Desenvolver o dom recebido no sacramento da Ordem é também alcançar uma formação que nos coloque à altura de responder aos desafios da cultura actual e nos capacite para evangelizar o mundo difícil para a fé. Eis um programa oportuno para guardarmos como fruto do Ano Sacerdotal. Esse foi realmente o objectivo que o Papa Bento XVI nos propôs: “Fomentar a renovação interior de todos os sacerdotes em ordem a um testemunho mais evangélico, mais vigoroso e mais incisivo”. A verdadeira renovação é sempre global, cuida das várias dimensões do ministério. O padre é um homem de Deus, por isso deve progredir na vida espiritual, na intimidade com Deus, alimentada pela leitura meditada da Palavra de Deus, pela atenção à liturgia das horas, pela celebração piedosa e frutuosa dos sacramentos; é um representante da Igreja, atento portanto à integração mais responsável e à colaboração mais empenhada na acção de conjunto da comunidade diocesana e da sua equipa local; como pastor do povo de Deus, precisa de aperfeiçoar a relação acolhedora, paciente e afável com as pessoas; como pregador de uma boa nova, de uma mensagem sempre actual, é desafiado a renovar continuamente a formação intelectual de modo a dialogar com a cultura agnóstica e dar razões credíveis da fé perante o mundo. Sem formação permanente, numa sociedade em profunda mudança, caímos numa frustração permanente.

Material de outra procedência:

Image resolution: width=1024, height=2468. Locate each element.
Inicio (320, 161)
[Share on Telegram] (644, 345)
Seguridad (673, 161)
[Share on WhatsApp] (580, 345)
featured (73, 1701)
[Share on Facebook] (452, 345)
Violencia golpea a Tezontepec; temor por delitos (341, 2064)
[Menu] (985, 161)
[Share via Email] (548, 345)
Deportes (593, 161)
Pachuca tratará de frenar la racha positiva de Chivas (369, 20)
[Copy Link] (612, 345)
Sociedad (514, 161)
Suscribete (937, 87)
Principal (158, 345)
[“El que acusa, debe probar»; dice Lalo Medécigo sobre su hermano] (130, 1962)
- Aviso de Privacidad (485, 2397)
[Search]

- 2. Grandeza e humildade dos sacerdotes
“Como é grande o padre”, dizia São João Maria, o Cura d’Ars. Impressiona a consciência da grandeza do sacerdócio experimentada pelo nosso patrono e comove-nos também a convicção da sua humildade: “Creio que o bom Deus não encontrou ninguém mais frágil do que eu para pôr em meu lugar e fazer o bem. Normalmente ele serve-se do que há de menor para realizar o maior bem pois é Ele quem faz tudo”. Levamos o tesouro de Deus em vasos de barro como afirmava São Paulo e confessava o Cura d’ Ars. Por isso, a par da grandeza do sacerdócio, devemos experimentar e testemunhar uma verdadeira humildade. Somos apenas servos humildes, fazemos o que a igreja nos pede, comunicamos os dons que Deus nos confia, como simples instrumentos da graça que nos supera.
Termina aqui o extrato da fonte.